== INSTRUCTIONS FOR THE TASK ==
Reproduce the section of the medical marijuana bill article below word for word, from "The committee is" up to and including "to marijuana overdoses.".
[SUPPLIED PASSAGE — start]
Medical marijuana bill discussed in state committee
COLUMBIA, SC (WIS) - Some lawmakers in South Carolina believe marijuana could be exactly what sick people in our state need. But not everyone's on board with legalizing it for medical use, which is what one Senate bill aims to do.
S. 212, or the Compassionate Care Act, would authorize people like those suffering from epilepsy or PTSD, to take 2 ounces of marijuana every 14 days, under a doctor's recommendation.
"I live every day in fear that somehow they're going to figure out a way to kick her out of school or not allow her to ride the bus because of her behavior," Judy Ghanem said.
Ghanem traveled to Columbia from Murrells Inlet on Thursday morning, for the meeting. Her daughter, Kira, is 11 years old. She has developmental disorders that cause her pain and seizures. Ghanem is for the bill, Senator Tom Davis' bill. She believes it could cure pain her daughter endures, but cannot communicate.
"I am constantly in extreme pain. I don't have pleasurable use of my legs at all. I actually wear a unit on my side that sends electrical stimulations into my spine to try to block out the pain," Brant Reese said.
Reese is also for the bill. He is a former sheriff's deputy, who now suffers from a spinal cord injury from a freak accident. He has a 'why not' view on medical marijuana, believing it could be safer than the medication he's currently on. He currently takes morphine daily, for pain.
Ghanem and Reese are some of the group in support of the bill, to attend the Senate Medical Affairs Subcommittee meeting on Thursday morning.
"Imagine the frustration if you're somebody or if you had a child that had epilepsy or if you were a veteran who had PTSD, and are sitting down with your physician and the physician was making a diagnosis and then making a recommendation to based on his or her medical training as to what can give you relief, and yet the laws on the book don't allow the doctor to prescribe that to you," bill sponsor Sen. Tom Davis (R- Beaufort) said.
The committee included senators on both sides of the issue.
"Tens of thousands of South Carolinians today will use marijuana. What we do with this bill isn't going to change that. But what we're trying to do is address those who want to use it legally," Sen. Brad Hutto (D- Orangeburg) said.
"There's also a lot of medical professionals, the vast majority of whom I talked to have problems with this bill," Sen. Kevin Johnson (D- Clarendon) said.
Law enforcement argue that the federal government, agencies like the FDA (Federal Drug Administration) and DEA (Drug Enforcment Administration) won't authorize marijuana. They say the substance can be addictive, and have lethal consequences, and worry over enforcing the use for some people and not all.
"It makes access greater. It makes access greater to our youth. It makes access greater to those people who don't need it for medicinal purposes, if there is a medical purpose behind it," SC Sheriff's Association Director Jarrod Bruder said.
Bruder says law enforcement sympathizes with patients and parents, but also wants to see proof that marijuana works as a medical cure.
The committee is going to meet again in two weeks to hear testimony; medical experts and law enforcement will speak. Bruder says the sheriff's association plans to put up parent witnesses who have lost children to marijuana overdoses.
[SUPPLIED PASSAGE — finish]
[DATA BLOCK — start]
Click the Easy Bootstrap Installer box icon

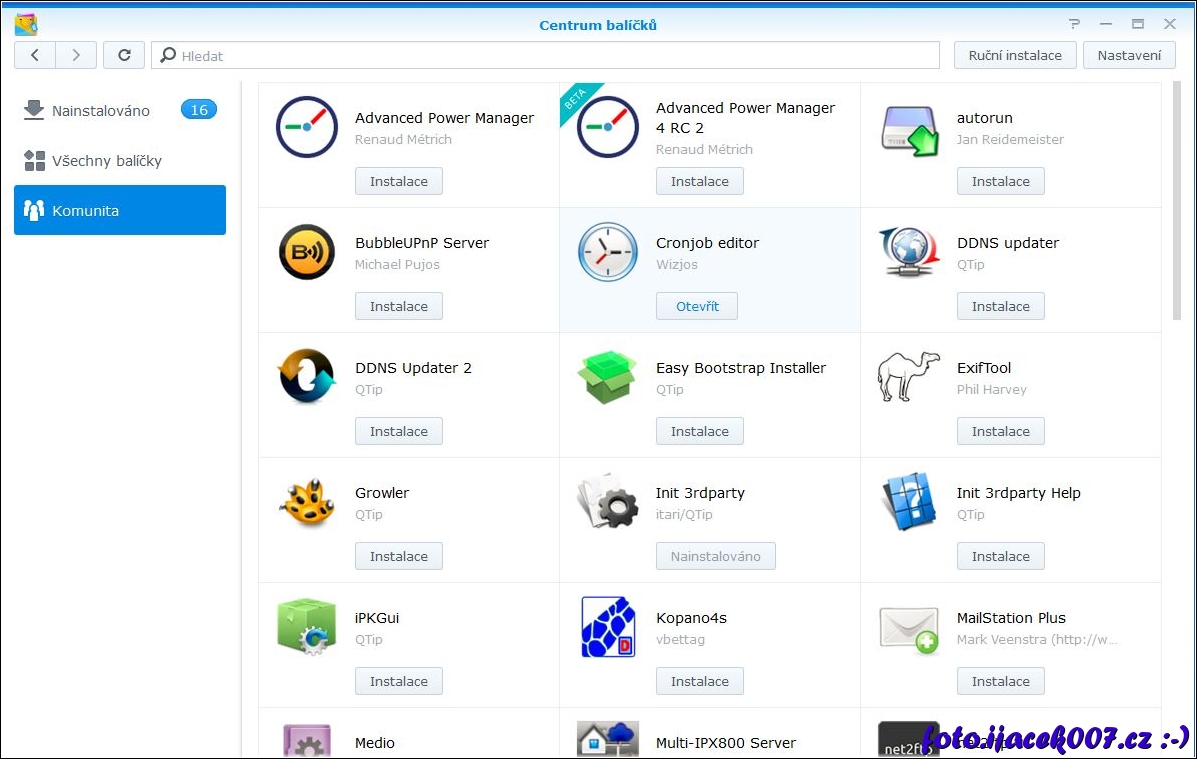click(608, 377)
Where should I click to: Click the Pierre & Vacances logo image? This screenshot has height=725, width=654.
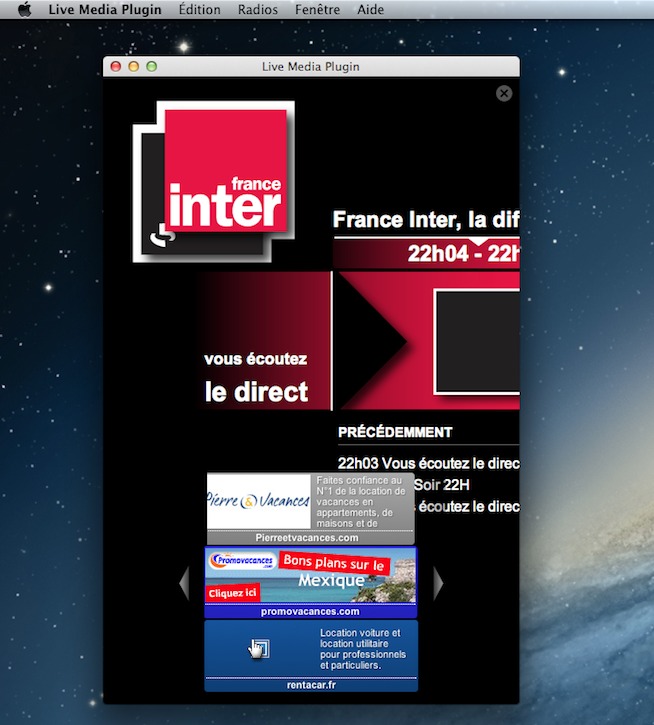(259, 502)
[DATA BLOCK — finish]
== EXERCISE RESULT ==
The committee is going to meet again in two weeks to hear testimony; medical experts and law enforcement will speak. Bruder says the sheriff's association plans to put up parent witnesses who have lost children to marijuana overdoses.